Feb. 26, 2009 - A trial court may exclude most of the criminal defendant’s family to enforce its sequestration order, the Wisconsin Supreme Court held on Feb. 26 in
State v. Ndina, 2009 WI 21.
Dhosi J. Ndina faced a charge of first-degree intentional homicide while using a dangerous weapon following the stabbing of his nephew at a family gathering in 2002 at the Albanian Community Center in South Milwaukee.
Many of the witnesses for both the prosecution and the defense were members of Ndina’s family. All the potential witnesses were told to remain outside the courtroom until called and not to discuss their testimony with each other. Despite this sequestration order, the court had to stop proceedings to silence loud discussions among family members in the gallery, and some family members may have been entering and leaving the courtroom to convey information to prospective witnesses.
Believing that the family members were violating the spirit of the sequestration order and jeopardizing the integrity of the proceedings, the trial court banned all the family -- except for the defendant’s mother -- from the courtroom. The ban expired after the jury heard all of the testimony.
Ndina’s trial counsel did not object to the order. But in a postconviction action, Ndina accused his lawyer of ineffective assistance for failing to challenge the ban as a violation of his Sixth Amendment right to a public trial. The circuit court agreed with Ndina and ordered a new trial, but the Wisconsin Court of Appeals reversed.
Setting aside an argument over whether Ndina could belatedly challenge the ban after his trial counsel failed to object, the supreme court considered when a court may close proceedings without offending the Sixth Amendment. The court majority opinion authored by Chief Justice Abrahamson distinguished the right to a public trial from the Sixth Amendment’s value as a safeguard against unjust prosecutions. The court applied a two-part test in which it first asked whether the closure implicates the right to a public trial and, if it does, whether the circumstances justify it.
Testing the facts of this case under the first inquiry, the court held that Ndina’s right to a public trial was affected. The court found that the exclusion encompassed too many people and its duration of three days was too long to be dismissed as merely a “trivial” closure.
Turning to the second prong of the test, the court asked four questions:
- Did the court act to protect an overriding interest? The supreme court noted that a sequestration order promotes truthful witness testimony and that the record demonstrated enough incidents of its violation to establish the requisite interest. The justices turned away Ndina’s criticism that the trial court could have done more to investigate whether the order was actually violated, finding that the existing record permitted a reasonable inference of violation.
- Was the court’s order narrowly tailored? Ndina charged that the trial court should have ascertained exactly which family members were defying the sequestration order and so the ban was overly broad. The justices held that the court faced an impossible task of sorting witnesses given the overlapping familial connections of the defendant and the victim with the witnesses. Further, the court noted the order’s timely expiration at the conclusion of the witnesses’ testimony.

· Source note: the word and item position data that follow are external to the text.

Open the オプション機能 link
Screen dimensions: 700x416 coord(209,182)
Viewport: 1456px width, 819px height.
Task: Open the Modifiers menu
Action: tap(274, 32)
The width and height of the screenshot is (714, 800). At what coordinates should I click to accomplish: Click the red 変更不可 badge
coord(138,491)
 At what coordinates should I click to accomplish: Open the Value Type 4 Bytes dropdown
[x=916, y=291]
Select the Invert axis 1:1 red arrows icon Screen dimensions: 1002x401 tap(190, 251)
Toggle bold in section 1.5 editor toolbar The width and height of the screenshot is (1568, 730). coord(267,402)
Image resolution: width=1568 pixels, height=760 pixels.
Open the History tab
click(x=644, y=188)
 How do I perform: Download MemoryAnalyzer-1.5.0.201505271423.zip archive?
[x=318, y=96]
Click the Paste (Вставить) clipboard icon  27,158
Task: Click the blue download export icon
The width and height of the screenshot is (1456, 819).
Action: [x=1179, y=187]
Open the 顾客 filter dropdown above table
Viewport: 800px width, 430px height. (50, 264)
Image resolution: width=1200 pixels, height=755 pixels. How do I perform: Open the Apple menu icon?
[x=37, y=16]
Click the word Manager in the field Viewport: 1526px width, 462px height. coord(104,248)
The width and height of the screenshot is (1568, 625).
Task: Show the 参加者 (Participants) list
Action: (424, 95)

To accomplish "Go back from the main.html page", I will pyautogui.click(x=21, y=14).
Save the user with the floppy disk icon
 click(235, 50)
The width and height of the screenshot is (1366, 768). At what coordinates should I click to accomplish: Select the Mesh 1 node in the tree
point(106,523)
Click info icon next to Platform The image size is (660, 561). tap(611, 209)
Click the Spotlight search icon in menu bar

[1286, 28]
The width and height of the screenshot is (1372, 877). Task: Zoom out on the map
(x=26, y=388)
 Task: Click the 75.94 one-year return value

- Did the court consider alternatives? Before the supreme court, Ndina suggested several ways the trial court could have devised a more selective ban. The justices noted that Ndina did not offer these ideas to the trial court at the time of the ban and so the trial court cannot be blamed for not considering them. The trial court did sufficiently consider the information that was before it, however.
- Did the court make findings of fact sufficient to support the order? This question was also resolved in favor of the trial court on the strength of the factual findings cited in the earlier inquiries.
Justice Prosser concurred with the majority’s holding that there was no Sixth Amendment violation. But in his separate opinion, joined by Justices Kingsland Ziegler and Gableman, Prosser criticized Ndina’s failure to contemporaneously object at trial to the ban.
The majority had sidestepped this issue, but Prosser said that such a maneuver lead to “an elaborate, not always persuasive analysis of whether the circuit court’s order excluding family members from three days of trial violated the defendant’s Sixth Amendment right to a public trial.”
If defendants can make a timely objection to the violation of a constitutional right, they must do so or forfeit the right to raise it later, he wrote. In this case, Ndina was fully aware of what was going on and could protest. “The only plausible explanation for the defendant’s silence is the manifest reasonableness of the court’s order under the circumstances,” Prosser wrote.
Alex De Grand is the legal writer for the State Bar of Wisconsin.